Almost all those offerings in almost every case are going to have VMware. The VMware cost is still going to exist. So if we're saving you 30 to 50 to 80 percent on VMware, you're still going to have on other solutions.
And then, because of the way we're architected, we can often deploy systems that are physically smaller in their component CPU and RAM because our systems are much more efficient, and so you can run the equivalent workload on our system with less gear than what it would take to run those other systems. We typically would expect to be half the price or better initially compared to some of those other solutions.
Think of a credit union with 17 branches. They're not in a position to spend about $200,000 per branch to deploy hyper-convergence. We can send them a $10,000 box per branch and cover the entire organization for $170,000 in that case
We built the system with an eye on that SMB use case. We can deploy into very small environments that other people really can't.
What's different between how Scale Computing's and Nutanix's solutions were designed?
Nutanix was designed to primarily eliminate the SAN. … They virtualized the SAN, and run VM (virtual machine) inside of VMware. The Acropolis product architecture is identical, except its running as a VM inside of KVM as opposed to VMware. That does not solve the problem of the complexity of managing the SAN. It's still a VSA, a virtual SAN appliance, that runs inside of VMware. And still there's a tremendous amount of overhead in just simply running that VM.
The future of storage technology is what's called "controller-less systems," with NVMe and 3D XPoint and new kinds of drives that do not use controllers, which we've used for decades. A VSA, by its architecture, is a storage controller. And so you lose the advantage of what's called multi-pathing through the CPU directly to the storage by having this controller in the way. That's part of the reason why we architected the system in the way we did. Yes, it means it's more efficient using us compared to today's standard technologies. But if you then go to this next generation of storage technology, it's clearly orders of magnitude more efficient.
What's the fundamental difference between Scale Computing's design and what Nutanix and SimpliVity did?
At the very core, those guys built their products to eliminate SANs. We want to be an alternative to VMware. That's a completely different way of approaching the business.
What is the core philosophy at Scale Computing?
We have a phrase we use which is, 'best-ever.'What we mean by best-ever is, we want to be the best at everything that we touch. We want to be the best-ever vendor partner that the end user ever had, we want to be the best-ever channel partners our channel partners ever had, the best-ever support experience the customers have ever had.

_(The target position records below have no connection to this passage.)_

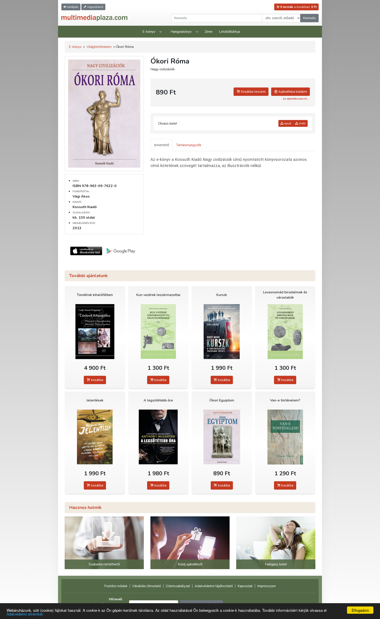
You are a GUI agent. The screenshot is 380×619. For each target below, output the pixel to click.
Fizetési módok (116, 586)
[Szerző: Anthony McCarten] (158, 437)
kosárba (96, 380)
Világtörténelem (99, 46)
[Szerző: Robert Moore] (222, 331)
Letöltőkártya (229, 31)
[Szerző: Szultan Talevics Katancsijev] (158, 331)
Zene (208, 31)
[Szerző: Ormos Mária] (285, 437)
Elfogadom (360, 610)
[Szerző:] (222, 437)
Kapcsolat (245, 586)
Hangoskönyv (181, 31)
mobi (302, 123)
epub (287, 123)
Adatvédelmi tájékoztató (214, 586)
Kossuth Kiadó (85, 207)
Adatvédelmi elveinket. (25, 614)
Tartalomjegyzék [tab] (188, 145)
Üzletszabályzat (178, 586)
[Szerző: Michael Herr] (95, 437)
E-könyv (148, 31)
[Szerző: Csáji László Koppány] (95, 331)
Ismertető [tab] (161, 145)
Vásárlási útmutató (146, 586)
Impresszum (266, 586)
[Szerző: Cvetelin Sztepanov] (285, 331)
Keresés (309, 18)
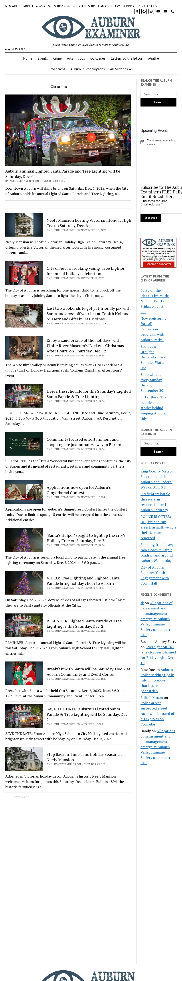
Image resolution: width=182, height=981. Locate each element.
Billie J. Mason (151, 697)
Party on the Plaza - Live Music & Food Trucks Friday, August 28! (154, 301)
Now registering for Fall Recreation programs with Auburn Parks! (153, 329)
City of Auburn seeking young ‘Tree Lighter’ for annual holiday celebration (86, 270)
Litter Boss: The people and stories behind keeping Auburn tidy (153, 408)
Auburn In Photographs (88, 69)
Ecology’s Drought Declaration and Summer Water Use (153, 357)
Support (129, 6)
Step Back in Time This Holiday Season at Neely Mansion (84, 757)
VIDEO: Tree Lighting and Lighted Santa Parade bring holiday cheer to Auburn (83, 580)
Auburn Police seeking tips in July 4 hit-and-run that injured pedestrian (157, 680)
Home (27, 58)
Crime (57, 58)
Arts (70, 58)
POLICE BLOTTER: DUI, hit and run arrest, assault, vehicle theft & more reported (158, 527)
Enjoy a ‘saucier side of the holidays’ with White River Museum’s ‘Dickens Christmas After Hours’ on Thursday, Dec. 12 (85, 346)
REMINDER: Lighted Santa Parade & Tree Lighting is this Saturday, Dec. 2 (84, 623)
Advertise (44, 6)
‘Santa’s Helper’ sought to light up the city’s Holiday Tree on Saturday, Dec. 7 (86, 538)
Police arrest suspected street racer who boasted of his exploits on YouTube (157, 713)
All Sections (119, 69)
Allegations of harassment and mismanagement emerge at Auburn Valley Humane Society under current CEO (158, 618)
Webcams (58, 69)
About (28, 6)
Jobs (82, 58)
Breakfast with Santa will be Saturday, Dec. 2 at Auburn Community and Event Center (88, 671)
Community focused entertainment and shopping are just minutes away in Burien (84, 441)
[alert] (158, 142)
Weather (154, 58)
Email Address (151, 204)
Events (43, 58)
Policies (79, 6)
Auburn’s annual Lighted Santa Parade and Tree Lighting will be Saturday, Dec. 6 (62, 173)
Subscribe (62, 6)
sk (142, 602)
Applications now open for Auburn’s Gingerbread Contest (79, 489)
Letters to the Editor (126, 58)
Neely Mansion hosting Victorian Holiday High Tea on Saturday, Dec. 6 (89, 222)
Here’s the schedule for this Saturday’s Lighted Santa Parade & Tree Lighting (89, 393)
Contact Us (148, 6)
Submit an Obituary (104, 6)
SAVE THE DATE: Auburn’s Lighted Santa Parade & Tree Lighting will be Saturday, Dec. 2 (87, 714)
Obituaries (97, 58)
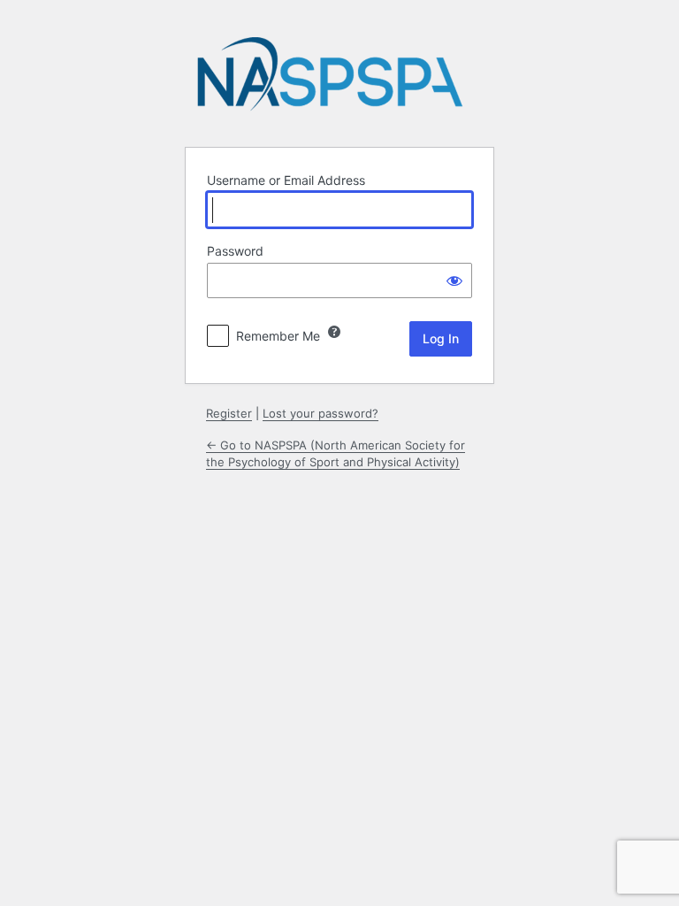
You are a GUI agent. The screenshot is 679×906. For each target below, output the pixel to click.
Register (229, 413)
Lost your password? (320, 413)
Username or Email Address (286, 180)
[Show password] (454, 280)
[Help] (334, 331)
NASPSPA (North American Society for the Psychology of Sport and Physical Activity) (330, 80)
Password (235, 250)
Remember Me (278, 335)
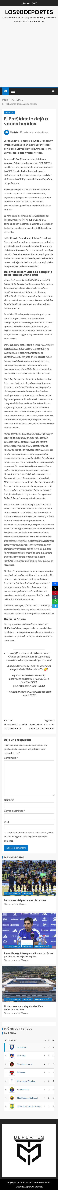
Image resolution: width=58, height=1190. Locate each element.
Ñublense (21, 1073)
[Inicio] (5, 91)
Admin (15, 132)
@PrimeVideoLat (23, 653)
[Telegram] (55, 606)
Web (6, 821)
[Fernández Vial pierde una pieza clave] (29, 878)
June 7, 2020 (29, 695)
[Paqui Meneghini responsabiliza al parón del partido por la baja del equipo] (29, 931)
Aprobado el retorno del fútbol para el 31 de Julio (41, 724)
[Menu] (13, 91)
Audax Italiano (23, 1089)
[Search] (53, 91)
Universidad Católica (26, 1081)
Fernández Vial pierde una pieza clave (25, 900)
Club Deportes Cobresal (27, 1098)
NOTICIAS (10, 113)
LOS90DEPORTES (29, 12)
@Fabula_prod (41, 653)
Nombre (9, 799)
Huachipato (22, 1047)
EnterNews (21, 1186)
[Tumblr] (55, 597)
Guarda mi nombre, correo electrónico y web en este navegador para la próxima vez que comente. (28, 836)
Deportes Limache (25, 1064)
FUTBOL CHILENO (13, 893)
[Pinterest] (55, 593)
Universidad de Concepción (29, 1106)
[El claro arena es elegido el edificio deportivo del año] (29, 984)
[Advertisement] (29, 57)
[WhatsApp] (55, 601)
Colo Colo (21, 1056)
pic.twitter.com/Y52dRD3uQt (29, 685)
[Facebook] (55, 584)
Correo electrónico (14, 810)
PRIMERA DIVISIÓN (42, 946)
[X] (55, 588)
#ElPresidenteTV (34, 669)
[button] (13, 91)
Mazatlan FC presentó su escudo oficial (15, 724)
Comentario (11, 757)
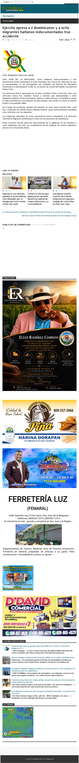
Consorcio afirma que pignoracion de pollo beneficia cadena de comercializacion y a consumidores (38, 198)
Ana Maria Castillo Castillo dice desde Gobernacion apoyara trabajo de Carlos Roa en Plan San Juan (63, 198)
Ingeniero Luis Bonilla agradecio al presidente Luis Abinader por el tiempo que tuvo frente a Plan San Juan (14, 198)
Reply (5, 40)
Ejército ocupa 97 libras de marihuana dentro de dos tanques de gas (49, 215)
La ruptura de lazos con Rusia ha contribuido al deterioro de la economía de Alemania (36, 212)
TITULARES (7, 21)
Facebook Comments (49, 224)
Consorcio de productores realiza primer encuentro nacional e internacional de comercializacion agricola (43, 681)
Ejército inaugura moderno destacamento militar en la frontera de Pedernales (43, 657)
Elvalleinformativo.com (39, 759)
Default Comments (37, 224)
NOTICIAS (12, 40)
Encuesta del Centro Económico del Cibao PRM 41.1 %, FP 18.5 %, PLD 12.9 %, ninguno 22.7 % (41, 647)
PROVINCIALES (20, 40)
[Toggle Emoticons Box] (3, 228)
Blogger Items (50, 759)
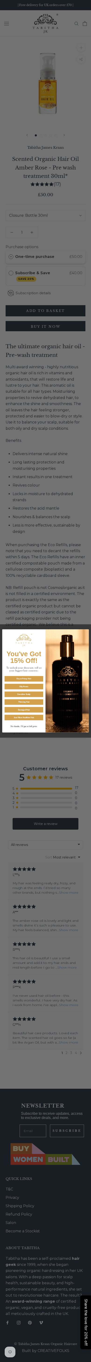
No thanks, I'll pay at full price (23, 726)
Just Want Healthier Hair (24, 718)
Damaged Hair (24, 710)
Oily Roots (23, 687)
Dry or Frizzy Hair (24, 679)
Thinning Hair (24, 702)
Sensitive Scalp (23, 694)
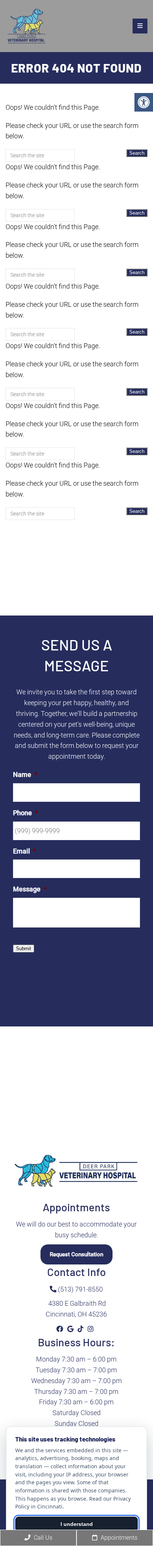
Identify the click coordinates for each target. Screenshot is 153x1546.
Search (136, 153)
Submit (23, 948)
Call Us (42, 1537)
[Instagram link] (91, 1329)
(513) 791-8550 (79, 1289)
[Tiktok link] (81, 1329)
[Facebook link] (60, 1329)
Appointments (118, 1537)
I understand (77, 1524)
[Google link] (71, 1329)
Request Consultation (76, 1254)
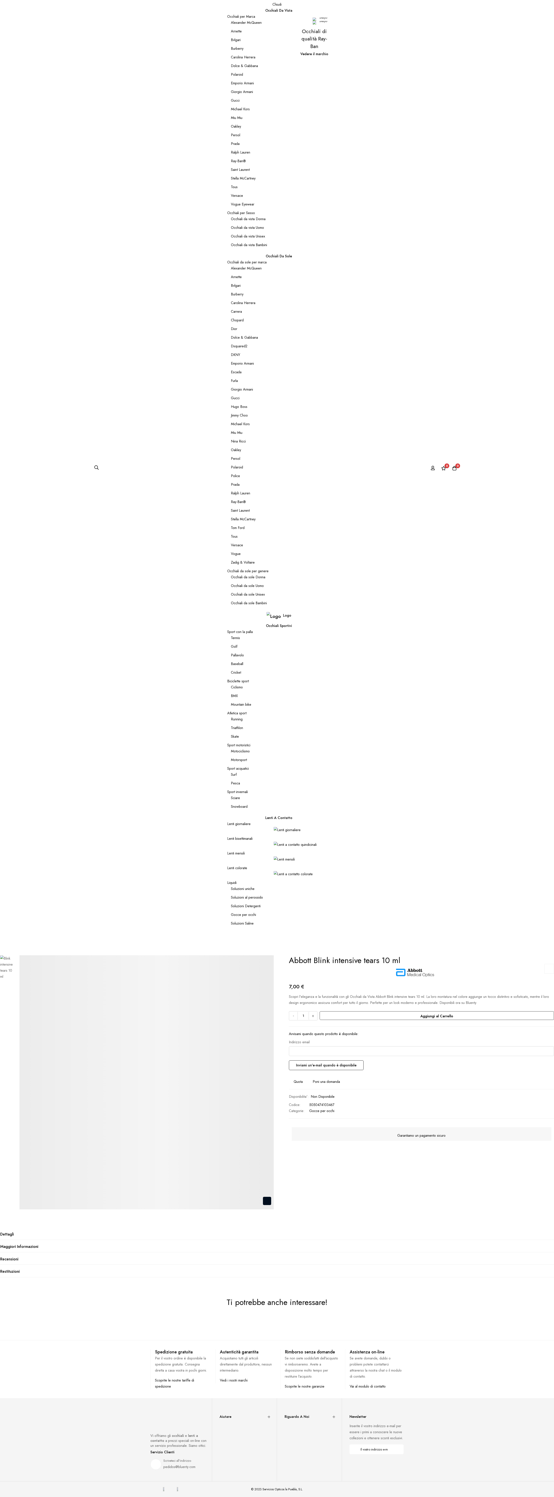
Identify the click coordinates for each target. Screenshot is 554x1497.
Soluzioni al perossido (247, 897)
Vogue (236, 553)
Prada (235, 143)
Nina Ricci (238, 441)
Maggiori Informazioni (19, 1246)
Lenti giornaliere (239, 823)
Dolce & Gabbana (244, 65)
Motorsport (239, 759)
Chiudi (277, 4)
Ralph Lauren (240, 152)
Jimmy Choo (239, 415)
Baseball (237, 663)
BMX (234, 695)
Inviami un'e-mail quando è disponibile (326, 1065)
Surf (234, 774)
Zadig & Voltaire (243, 562)
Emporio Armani (242, 83)
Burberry (237, 48)
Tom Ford (238, 527)
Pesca (235, 783)
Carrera (236, 311)
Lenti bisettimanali (240, 838)
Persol (235, 135)
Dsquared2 (239, 346)
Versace (237, 195)
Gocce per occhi (243, 914)
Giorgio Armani (242, 91)
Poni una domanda (326, 1081)
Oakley (236, 126)
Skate (235, 736)
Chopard (237, 320)
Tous (234, 186)
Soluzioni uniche (242, 888)
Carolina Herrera (243, 57)
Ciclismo (237, 687)
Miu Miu (236, 117)
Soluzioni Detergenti (246, 906)
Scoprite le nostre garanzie (304, 1386)
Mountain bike (241, 704)
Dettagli (7, 1234)
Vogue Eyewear (242, 204)
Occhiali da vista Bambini (249, 244)
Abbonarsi (397, 1449)
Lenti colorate (237, 868)
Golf (234, 646)
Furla (234, 380)
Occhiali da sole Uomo (247, 585)
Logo (287, 615)
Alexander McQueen (246, 22)
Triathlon (237, 727)
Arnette (236, 31)
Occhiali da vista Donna (248, 218)
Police (235, 475)
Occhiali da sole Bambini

Philosophically we view the products that we sell at Scale as all of these things put together. It's not just the software and the silicon that we ship people, but it's the support and the pre-sales experience, it's everything. And I think most customers view it that way, too, even though most vendors think their product is the stuff they sell to get their P.O. (purchase order) for and then they move on, and go for industry-standard support, whatever that means. We want to give the customer an unbelievable experience that in every case exceeds their expectations.